Milestone 3: Monitoring and Continuous Deployment
Task —
Deploy a model prediction service with containers and support model updates without downtime
Build and operate a monitoring infrastructure for system health and model quality
Build an infrastructure for experimenting in production
Infrastructure for automatic periodic retraining of models
Version and track provenance of training data and models
Containerization —
All components of our system were containerized using Docker and deployed using docker-compose.
Monitoring —
Our monitoring infrastructure consists of Prometheus and Grafana. We define a Prometheus Gauge metric to track the service availability of the API. For live accuracy tracking we employ a PostgreSQL database with two tables, recommendations and zero_watch_minutes. From our Grafana dashboard, we then perform an SQL query which combines data from both tables to generate our live accuracy metric.
Milestone 4: Fairness, Security, and Feedback Loops
Task —
Reason about fairness requirements and their tradeoffs
Analyze the fairness of a system with concrete data
Identify feedback loops
Anticipate adversarial attacks and other security issues in machine-learning systems
Design and implement a monitoring strategy to detect feedback loops and attacks
Fairness Requirements —
The system should ensure that all data streams used to generate recommendations are representative of the diverse interests and preferences of its user base.
Biased or incomplete data streams can lead to inaccurate recommendations and exclusion of certain user groups, which can result in unfairness and decreased user satisfaction.

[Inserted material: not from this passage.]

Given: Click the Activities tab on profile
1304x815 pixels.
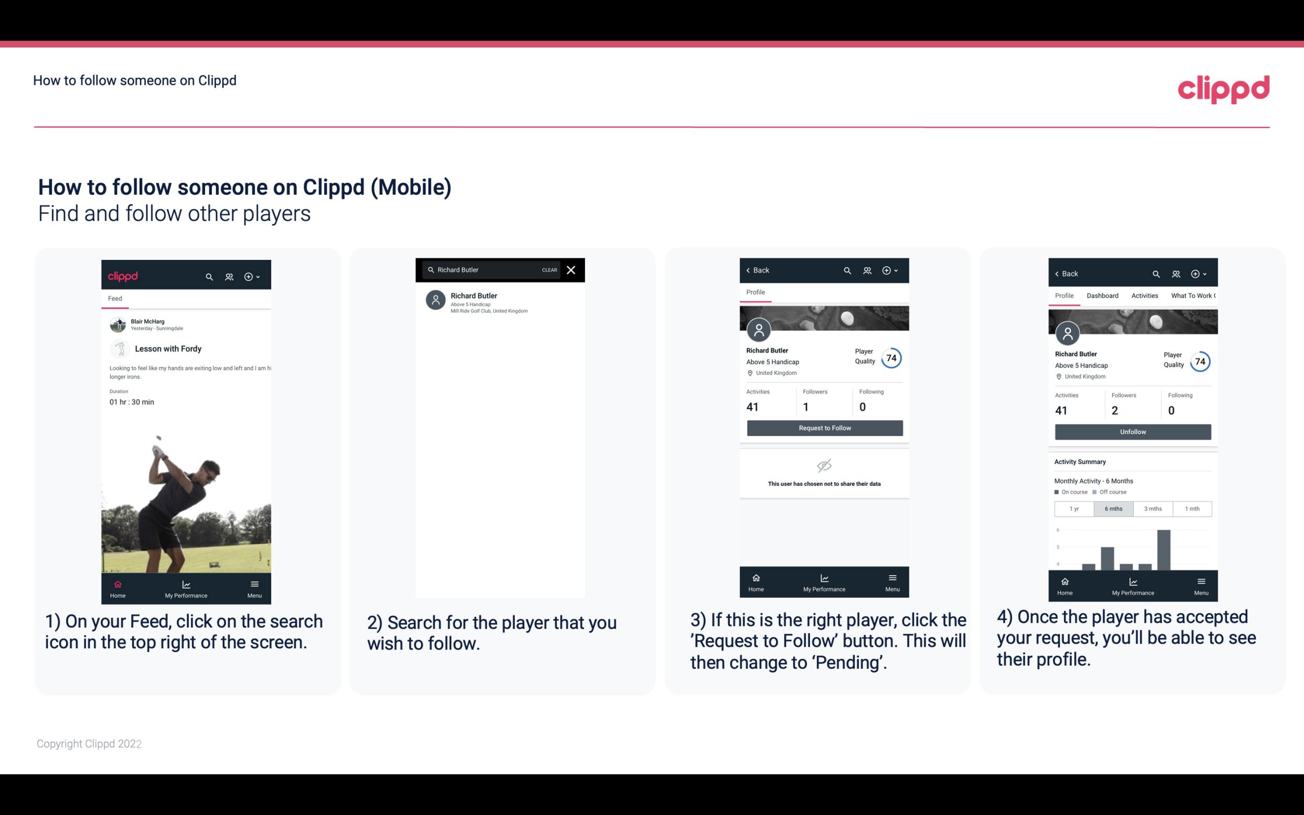Looking at the screenshot, I should (1145, 296).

To ensure fairness, the system should employ robust data collection methods that capture diverse perspectives and interests. A measure for assessing whether this requirement is met could be to conduct an analysis of the data streams used to generate recommendations and check whether they represent the interests and preferences of a diverse set of users.
The recommendation service should provide accurate and unbiased recommendations to all user groups regardless of their previous rankings or demographic information e.g. age, gender, or occupation.

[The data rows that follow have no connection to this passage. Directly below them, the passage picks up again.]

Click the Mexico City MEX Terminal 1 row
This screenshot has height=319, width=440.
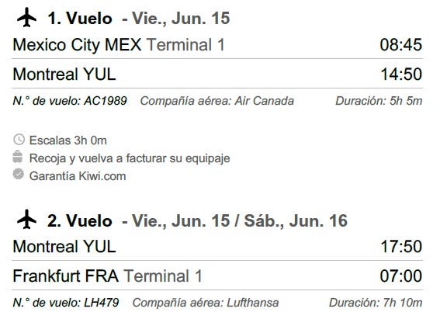point(217,44)
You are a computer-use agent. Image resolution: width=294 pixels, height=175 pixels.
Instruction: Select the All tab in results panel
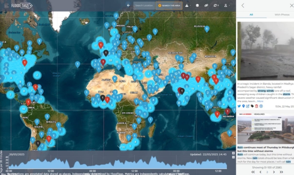click(251, 15)
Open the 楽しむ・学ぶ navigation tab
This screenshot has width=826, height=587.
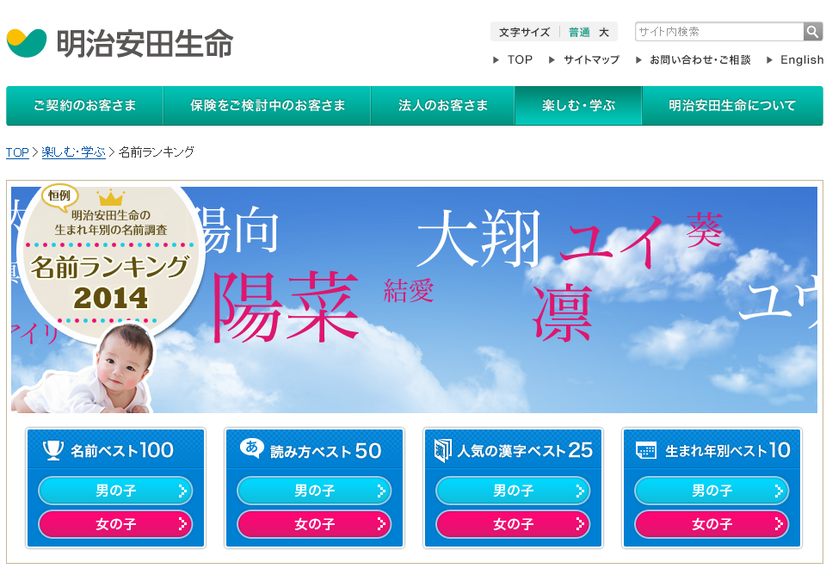578,105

This requirement is important because it ensures that users do not receive recommendations that are biased against them based on their previous preferences, rankings or demographic characteristics since, for example, we would be relying on user rankings in the training to predict new rankings and recommend movies to them. One measure to assess whether this requirement is met is to conduct an analysis of the recommendations provided to a diverse group of users with different demographic characteristics and previous rankings. The analysis could check whether the recommendations provided are similar in quality and accuracy across all groups.
Fairness Analysis —
We chose to analyze the system fairness requirement, specifically focusing on the data coming from the stream. In order to assess if this requirement was met, we analyzed both the distribution of data coming from the stream and from our recommendations. For users who were not in our training dataset for our SVM model, we recommended them a list of 20 randomly chosen movies.

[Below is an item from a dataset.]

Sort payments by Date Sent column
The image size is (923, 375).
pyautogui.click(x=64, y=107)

We extracted unique movie names and their watch minutes from an 8,332,861 data point stream, resulting in about 22,744 movies. Since the stream did not include movie genre metadata, we used an external MovieLens dataset with approximately 45,000 movies and their genres from Kaggle.
Our fairness requirement for the system is that the data streams are representative of a diverse user base. So, we also analyzed the user metadata for potential bias. We were also interested in knowing about the gender distribution of the users of our dataset.
Acknowledgement —
I would like to express my sincere gratitude to the professors (Prof. Eunsuk Kang and Prof. Christian Kaestner) for delivering the course content in an enjoyable, interactive, and memorable manner. This has been one of the most enjoyable classes I have taken. I also extend my appreciation to my exceptional teammates for their remarkable contribution to this project. Their talent, dedication, and collaboration made our team a success. At the end of the semester, we were thrilled to learn that our model was the top-performing model among the 30+ teams.